Having developed his argument concerning the means of salvation, Paul supports his position by referring to Abraham, as he did in his letter to the Galatians. Abraham's faith was "credited to him as righteousness"; by faith, those who are his spiritual descendants can be saved. Jesus is the supreme example of faith in that he was a human being in whom the Spirit of God was manifested more completely than in any other person. In this respect, Paul thinks of Jesus as the ideal man in the same way that Adam was regarded as the symbol of the human race. Just as in Adam we all died, so in Christ are we all made alive. Adam's disobedience illustrates what happens in the lives of all human beings, and Jesus' triumph over the forces of evil illustrates what can happen when the Spirit takes possession of a person's entire nature. This point, Paul insists, is the true meaning of Christian baptism and symbolizes the death and burial of one's sinful nature and a resurrection into a new quality of living.

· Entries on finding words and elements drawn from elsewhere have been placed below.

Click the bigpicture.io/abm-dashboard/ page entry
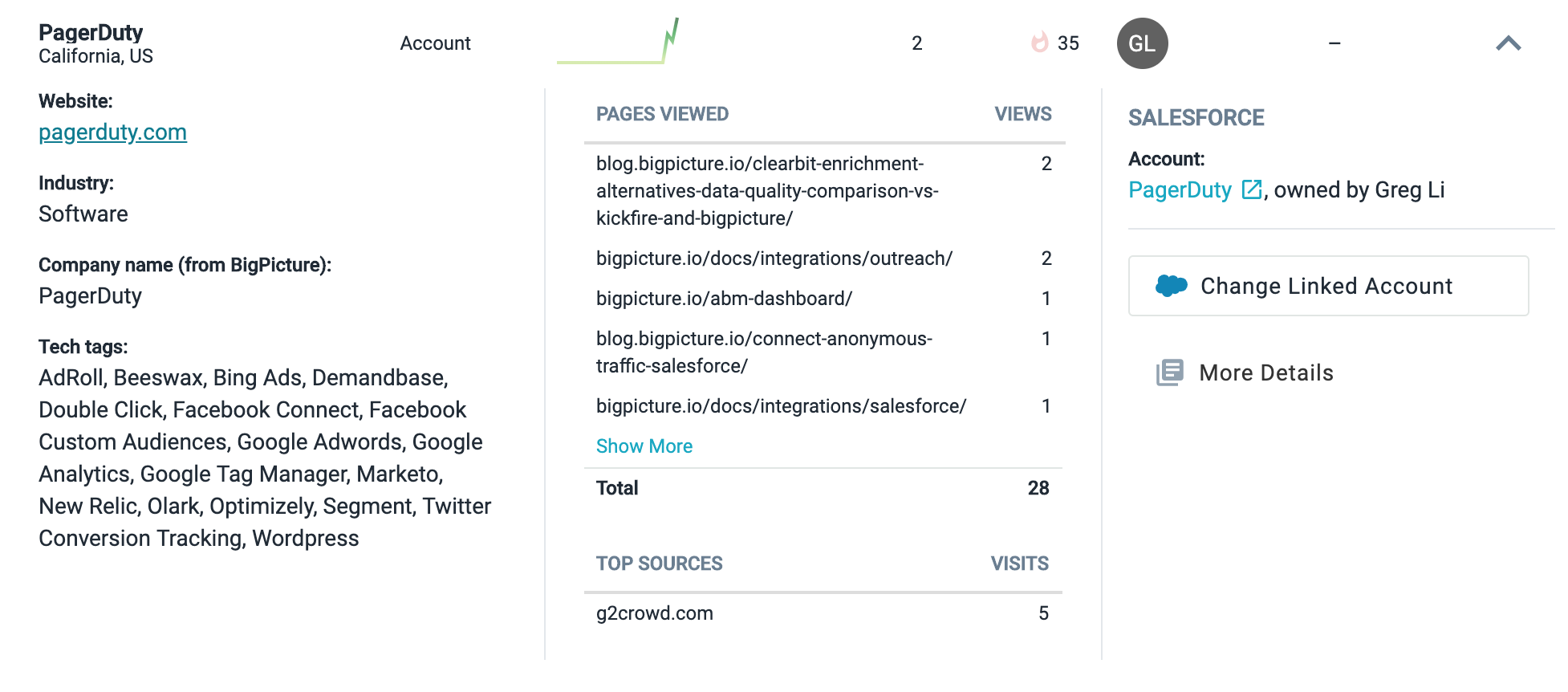Image resolution: width=1568 pixels, height=692 pixels. click(724, 299)
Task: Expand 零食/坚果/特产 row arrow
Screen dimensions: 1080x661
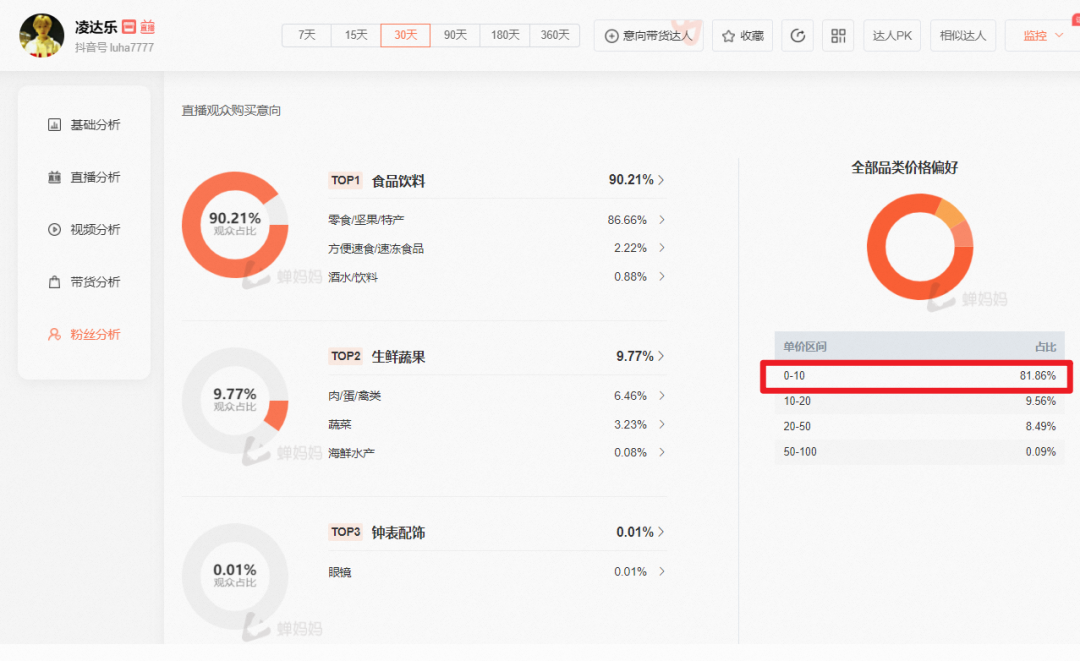Action: [x=661, y=220]
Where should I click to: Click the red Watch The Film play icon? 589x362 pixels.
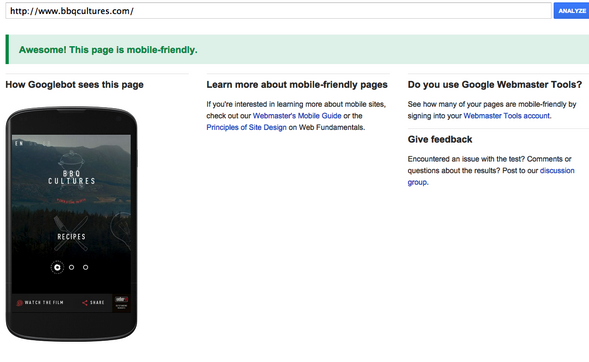click(20, 303)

Paul's own experience with the Law when he was studying to become a rabbi is described at some length to demonstrate again the impotence of the Law in contrast with the power of faith to transform one's nature. Trying to achieve salvation through obedience to the Law was indeed a miserable type of existence, comparable to having a dead person strapped to one's own body. In this state of affairs, a person is a slave to sin, as Paul notes: "I do not understand what I do. For what I want to do I do not do, but what I hate I do." And again, "Now if I do what I do not want to do, it is no longer I who do it, but it is sin living in me that does it." Under these conditions, Paul cries out in the name of humanity, "What a wretched man I am! Who will rescue me from this body of death?" The answer is that deliverance comes through faith in Jesus Christ: "Therefore, there is now no condemnation for those who are in Christ Jesus, because through Christ Jesus the law of the Spirit of life set me free from the law of sin and death."
The effects of salvation will be manifest first in the changed life of the individual and then, as this salvation takes place in increasing numbers, in society. The life of the Spirit that frees one from bondage to the Law does not give one the license to sin, nor can laws legitimately be violated just because they conflict with one's immediate desires. The Christian will be a law-abiding citizen whose freedom consists in the fact that he no longer wants to act contrary to laws. He will do what is right because he desires to act that way, not because he does it from a pure sense of duty or as a means of gaining a reward.